*** Exercise data ***

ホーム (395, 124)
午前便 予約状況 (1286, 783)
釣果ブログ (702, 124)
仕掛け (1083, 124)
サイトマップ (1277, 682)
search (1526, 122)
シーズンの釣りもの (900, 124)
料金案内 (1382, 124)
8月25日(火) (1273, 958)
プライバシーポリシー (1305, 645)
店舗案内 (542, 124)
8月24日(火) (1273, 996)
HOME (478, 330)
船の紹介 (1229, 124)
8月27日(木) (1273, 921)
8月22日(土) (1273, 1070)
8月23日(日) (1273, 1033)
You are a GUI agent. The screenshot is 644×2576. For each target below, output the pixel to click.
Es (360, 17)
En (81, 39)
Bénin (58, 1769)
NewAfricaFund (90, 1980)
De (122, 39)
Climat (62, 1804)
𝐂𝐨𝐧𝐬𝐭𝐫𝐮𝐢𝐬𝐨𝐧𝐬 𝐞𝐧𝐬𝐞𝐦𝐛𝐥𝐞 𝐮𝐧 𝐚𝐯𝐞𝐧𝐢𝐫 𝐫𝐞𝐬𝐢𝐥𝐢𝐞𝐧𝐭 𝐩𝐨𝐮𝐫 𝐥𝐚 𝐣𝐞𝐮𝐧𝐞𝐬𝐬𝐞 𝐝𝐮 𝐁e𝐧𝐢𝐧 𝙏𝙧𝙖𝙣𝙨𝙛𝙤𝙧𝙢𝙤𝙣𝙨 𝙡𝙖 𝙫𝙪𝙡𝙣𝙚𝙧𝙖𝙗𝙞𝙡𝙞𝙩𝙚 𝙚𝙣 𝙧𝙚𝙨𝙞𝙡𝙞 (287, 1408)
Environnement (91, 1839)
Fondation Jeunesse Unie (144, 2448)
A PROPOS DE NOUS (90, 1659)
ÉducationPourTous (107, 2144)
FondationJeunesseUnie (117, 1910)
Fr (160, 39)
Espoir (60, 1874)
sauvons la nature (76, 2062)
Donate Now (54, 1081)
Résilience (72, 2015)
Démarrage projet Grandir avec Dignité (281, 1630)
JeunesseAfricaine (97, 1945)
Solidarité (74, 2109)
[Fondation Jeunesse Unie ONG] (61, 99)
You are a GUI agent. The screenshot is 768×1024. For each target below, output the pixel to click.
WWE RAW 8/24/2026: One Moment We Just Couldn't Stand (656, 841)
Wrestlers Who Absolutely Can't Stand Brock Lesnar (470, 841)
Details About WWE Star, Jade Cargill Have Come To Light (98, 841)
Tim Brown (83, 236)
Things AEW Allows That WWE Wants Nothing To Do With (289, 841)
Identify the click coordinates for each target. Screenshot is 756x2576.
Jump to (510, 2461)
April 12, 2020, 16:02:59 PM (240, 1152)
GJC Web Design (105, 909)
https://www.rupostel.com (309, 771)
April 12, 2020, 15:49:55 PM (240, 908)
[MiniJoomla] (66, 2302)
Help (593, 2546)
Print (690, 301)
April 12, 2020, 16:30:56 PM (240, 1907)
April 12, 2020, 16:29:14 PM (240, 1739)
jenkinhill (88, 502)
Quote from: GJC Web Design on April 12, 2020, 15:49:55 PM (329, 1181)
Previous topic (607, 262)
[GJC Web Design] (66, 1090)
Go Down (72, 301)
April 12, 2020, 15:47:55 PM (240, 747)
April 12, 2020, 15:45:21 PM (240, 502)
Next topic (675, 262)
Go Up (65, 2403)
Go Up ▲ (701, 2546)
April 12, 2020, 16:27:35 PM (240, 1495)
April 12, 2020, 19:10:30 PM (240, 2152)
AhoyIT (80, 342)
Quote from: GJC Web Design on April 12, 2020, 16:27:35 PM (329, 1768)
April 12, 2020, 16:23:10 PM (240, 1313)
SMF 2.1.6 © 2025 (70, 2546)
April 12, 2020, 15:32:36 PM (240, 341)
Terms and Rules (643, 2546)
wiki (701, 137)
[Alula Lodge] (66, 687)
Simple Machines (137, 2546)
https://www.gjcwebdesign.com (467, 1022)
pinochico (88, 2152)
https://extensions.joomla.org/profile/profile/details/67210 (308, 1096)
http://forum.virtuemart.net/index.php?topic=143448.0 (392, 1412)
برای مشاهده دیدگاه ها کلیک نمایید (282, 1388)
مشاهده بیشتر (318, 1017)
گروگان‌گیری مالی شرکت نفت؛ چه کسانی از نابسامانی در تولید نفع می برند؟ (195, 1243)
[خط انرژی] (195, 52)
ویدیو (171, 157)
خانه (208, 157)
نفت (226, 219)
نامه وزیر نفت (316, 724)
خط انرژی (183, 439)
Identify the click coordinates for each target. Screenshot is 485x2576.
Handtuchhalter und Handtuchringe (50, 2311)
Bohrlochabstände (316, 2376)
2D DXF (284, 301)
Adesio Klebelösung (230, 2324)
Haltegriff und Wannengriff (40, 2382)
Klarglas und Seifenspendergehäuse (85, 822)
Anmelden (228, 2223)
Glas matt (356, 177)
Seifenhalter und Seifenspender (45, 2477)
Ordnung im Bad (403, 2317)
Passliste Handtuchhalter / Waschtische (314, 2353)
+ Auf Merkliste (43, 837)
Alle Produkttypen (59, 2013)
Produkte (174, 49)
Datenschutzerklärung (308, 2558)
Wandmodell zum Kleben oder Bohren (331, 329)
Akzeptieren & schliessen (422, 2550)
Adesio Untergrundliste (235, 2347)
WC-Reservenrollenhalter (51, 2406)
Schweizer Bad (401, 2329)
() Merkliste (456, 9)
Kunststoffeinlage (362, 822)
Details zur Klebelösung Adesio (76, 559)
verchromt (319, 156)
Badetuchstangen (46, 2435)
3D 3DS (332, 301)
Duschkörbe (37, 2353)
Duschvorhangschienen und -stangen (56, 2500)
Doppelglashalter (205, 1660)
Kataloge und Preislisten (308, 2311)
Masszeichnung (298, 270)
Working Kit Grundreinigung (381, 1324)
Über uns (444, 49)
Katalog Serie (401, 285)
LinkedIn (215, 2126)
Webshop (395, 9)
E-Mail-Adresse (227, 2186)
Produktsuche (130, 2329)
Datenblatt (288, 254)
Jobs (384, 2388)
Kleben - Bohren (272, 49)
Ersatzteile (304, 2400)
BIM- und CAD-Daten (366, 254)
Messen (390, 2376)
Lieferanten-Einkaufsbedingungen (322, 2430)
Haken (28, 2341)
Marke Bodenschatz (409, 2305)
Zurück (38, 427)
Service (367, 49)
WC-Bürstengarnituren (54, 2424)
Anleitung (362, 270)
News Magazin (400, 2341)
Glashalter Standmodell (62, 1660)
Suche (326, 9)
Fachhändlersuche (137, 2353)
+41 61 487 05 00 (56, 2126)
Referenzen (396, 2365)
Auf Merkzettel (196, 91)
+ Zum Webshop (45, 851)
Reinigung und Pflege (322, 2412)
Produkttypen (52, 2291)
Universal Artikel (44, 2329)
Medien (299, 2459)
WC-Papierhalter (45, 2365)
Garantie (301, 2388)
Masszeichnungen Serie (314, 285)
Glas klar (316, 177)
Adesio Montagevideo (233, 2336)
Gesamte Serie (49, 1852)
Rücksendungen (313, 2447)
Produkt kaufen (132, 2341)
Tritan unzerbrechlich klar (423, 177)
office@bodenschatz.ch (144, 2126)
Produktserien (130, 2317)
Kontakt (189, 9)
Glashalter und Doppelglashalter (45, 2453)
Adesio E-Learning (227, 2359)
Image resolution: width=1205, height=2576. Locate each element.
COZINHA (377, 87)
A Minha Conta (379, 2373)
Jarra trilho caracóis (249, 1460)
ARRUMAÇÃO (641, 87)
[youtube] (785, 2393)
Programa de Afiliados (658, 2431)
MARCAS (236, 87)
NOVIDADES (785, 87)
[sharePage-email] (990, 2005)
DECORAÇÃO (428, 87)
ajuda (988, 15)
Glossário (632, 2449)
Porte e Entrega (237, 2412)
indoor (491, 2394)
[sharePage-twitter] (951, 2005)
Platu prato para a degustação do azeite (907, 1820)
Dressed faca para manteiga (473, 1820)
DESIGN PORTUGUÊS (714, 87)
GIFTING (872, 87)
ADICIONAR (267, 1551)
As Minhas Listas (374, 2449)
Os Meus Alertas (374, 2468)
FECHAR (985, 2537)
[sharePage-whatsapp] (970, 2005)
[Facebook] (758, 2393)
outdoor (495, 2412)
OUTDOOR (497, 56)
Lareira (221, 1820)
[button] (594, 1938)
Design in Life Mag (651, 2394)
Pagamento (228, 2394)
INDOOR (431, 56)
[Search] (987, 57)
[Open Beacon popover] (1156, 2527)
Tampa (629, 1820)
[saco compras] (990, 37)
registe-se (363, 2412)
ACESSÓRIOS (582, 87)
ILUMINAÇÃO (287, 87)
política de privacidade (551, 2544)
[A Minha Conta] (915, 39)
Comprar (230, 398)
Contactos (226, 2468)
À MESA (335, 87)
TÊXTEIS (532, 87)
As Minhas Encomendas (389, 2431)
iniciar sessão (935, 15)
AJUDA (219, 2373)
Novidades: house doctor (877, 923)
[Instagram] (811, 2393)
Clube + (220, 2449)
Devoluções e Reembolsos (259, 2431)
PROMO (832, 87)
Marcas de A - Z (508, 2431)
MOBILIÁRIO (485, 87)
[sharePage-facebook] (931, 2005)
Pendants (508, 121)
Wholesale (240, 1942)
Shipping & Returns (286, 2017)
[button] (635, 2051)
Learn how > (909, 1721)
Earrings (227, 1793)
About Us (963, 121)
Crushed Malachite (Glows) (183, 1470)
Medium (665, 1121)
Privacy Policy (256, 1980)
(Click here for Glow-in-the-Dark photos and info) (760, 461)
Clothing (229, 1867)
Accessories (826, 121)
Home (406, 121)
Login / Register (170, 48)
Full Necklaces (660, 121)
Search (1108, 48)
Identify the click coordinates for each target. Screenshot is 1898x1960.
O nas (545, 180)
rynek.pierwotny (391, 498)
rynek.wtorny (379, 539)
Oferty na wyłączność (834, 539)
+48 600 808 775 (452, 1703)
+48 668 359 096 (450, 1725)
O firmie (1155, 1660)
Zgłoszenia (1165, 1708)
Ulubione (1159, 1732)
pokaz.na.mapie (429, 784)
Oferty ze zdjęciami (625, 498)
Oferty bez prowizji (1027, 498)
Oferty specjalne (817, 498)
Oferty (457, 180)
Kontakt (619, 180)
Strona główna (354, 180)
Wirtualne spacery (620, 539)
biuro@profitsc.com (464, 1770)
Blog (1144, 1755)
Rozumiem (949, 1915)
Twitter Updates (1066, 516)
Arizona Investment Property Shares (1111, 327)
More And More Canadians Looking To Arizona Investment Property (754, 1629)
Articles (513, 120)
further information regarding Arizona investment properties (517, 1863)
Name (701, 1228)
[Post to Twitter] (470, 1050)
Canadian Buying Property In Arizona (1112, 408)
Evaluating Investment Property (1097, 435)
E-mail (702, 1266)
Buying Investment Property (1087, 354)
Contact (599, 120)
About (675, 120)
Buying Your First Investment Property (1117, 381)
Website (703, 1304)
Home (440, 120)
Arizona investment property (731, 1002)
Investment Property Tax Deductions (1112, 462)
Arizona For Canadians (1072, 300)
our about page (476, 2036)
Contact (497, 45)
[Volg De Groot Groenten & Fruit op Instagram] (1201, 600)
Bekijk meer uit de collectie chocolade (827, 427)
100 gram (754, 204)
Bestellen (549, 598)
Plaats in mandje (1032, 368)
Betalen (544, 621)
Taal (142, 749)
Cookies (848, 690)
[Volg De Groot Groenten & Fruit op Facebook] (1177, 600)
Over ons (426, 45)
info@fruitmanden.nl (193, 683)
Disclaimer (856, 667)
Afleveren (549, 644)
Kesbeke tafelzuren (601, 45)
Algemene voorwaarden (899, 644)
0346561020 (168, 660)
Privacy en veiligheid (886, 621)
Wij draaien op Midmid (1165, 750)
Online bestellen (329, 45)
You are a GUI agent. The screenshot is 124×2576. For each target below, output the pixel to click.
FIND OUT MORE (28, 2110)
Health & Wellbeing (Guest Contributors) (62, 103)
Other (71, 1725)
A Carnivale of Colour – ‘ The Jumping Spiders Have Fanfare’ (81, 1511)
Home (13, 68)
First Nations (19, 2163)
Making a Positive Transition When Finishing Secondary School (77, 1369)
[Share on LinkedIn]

*** End of Exercise data ***

# What you have to do:
Copy out exactly the lines between the line with "Making a Positive" and the last line of the entries, counting both of those lines.

# Task output:
Making a Positive Transition When Finishing Secondary School (77, 1369)
[Share on LinkedIn]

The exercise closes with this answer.